To do – Nothing in the records may be altered. Repeat them in full.

Stored data entries
☆ ☆ ☆ ☆ ☆

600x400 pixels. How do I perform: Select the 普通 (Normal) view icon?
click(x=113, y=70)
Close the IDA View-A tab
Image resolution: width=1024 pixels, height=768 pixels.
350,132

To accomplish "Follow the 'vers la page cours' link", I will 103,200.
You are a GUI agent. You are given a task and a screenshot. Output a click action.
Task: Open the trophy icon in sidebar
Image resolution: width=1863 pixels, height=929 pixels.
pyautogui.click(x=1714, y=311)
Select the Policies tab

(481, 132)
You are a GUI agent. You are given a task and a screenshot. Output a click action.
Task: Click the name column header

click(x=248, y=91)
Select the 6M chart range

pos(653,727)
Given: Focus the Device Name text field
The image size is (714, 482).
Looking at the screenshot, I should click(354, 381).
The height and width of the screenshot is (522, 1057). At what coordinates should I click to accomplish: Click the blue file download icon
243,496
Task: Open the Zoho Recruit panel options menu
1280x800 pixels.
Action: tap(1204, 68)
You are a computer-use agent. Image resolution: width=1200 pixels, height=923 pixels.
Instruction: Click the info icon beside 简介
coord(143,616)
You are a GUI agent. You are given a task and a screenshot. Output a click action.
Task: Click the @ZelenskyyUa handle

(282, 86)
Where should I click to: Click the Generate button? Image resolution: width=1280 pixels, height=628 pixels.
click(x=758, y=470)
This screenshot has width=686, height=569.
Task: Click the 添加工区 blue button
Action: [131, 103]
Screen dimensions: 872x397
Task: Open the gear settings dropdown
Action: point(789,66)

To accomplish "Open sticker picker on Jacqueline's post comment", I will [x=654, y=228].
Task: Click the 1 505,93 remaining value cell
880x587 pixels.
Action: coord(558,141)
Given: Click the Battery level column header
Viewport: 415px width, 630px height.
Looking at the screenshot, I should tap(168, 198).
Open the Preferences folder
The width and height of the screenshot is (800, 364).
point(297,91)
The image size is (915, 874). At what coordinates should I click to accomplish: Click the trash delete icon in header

☆ ☆ ☆ ☆ ☆

Answer section –
600x400 pixels. How do I perform: Select the 普通 (Normal) view icon?
click(x=113, y=70)
Close the IDA View-A tab
Image resolution: width=1024 pixels, height=768 pixels.
350,132

To accomplish "Follow the 'vers la page cours' link", I will 103,200.
You are a GUI agent. You are given a task and a screenshot. Output a click action.
Task: Open the trophy icon in sidebar
Image resolution: width=1863 pixels, height=929 pixels.
pyautogui.click(x=1714, y=311)
Select the Policies tab

(481, 132)
You are a GUI agent. You are given a task and a screenshot. Output a click action.
Task: Click the name column header

click(x=248, y=91)
Select the 6M chart range

pos(653,727)
Given: Focus the Device Name text field
The image size is (714, 482).
Looking at the screenshot, I should click(354, 381).
The height and width of the screenshot is (522, 1057). At what coordinates should I click to accomplish: Click the blue file download icon
243,496
Task: Open the Zoho Recruit panel options menu
1280x800 pixels.
Action: tap(1204, 68)
You are a computer-use agent. Image resolution: width=1200 pixels, height=923 pixels.
Instruction: Click the info icon beside 简介
coord(143,616)
You are a GUI agent. You are given a task and a screenshot. Output a click action.
Task: Click the @ZelenskyyUa handle

(282, 86)
Where should I click to: Click the Generate button? Image resolution: width=1280 pixels, height=628 pixels.
click(x=758, y=470)
This screenshot has width=686, height=569.
Task: Click the 添加工区 blue button
Action: [131, 103]
Screen dimensions: 872x397
Task: Open the gear settings dropdown
Action: point(789,66)

To accomplish "Open sticker picker on Jacqueline's post comment", I will [x=654, y=228].
Task: Click the 1 505,93 remaining value cell
880x587 pixels.
Action: coord(558,141)
Given: Click the Battery level column header
Viewport: 415px width, 630px height.
Looking at the screenshot, I should tap(168, 198).
Open the Preferences folder
The width and height of the screenshot is (800, 364).
point(297,91)
The image size is (915, 874). At what coordinates should I click to accomplish: Click the trash delete icon in header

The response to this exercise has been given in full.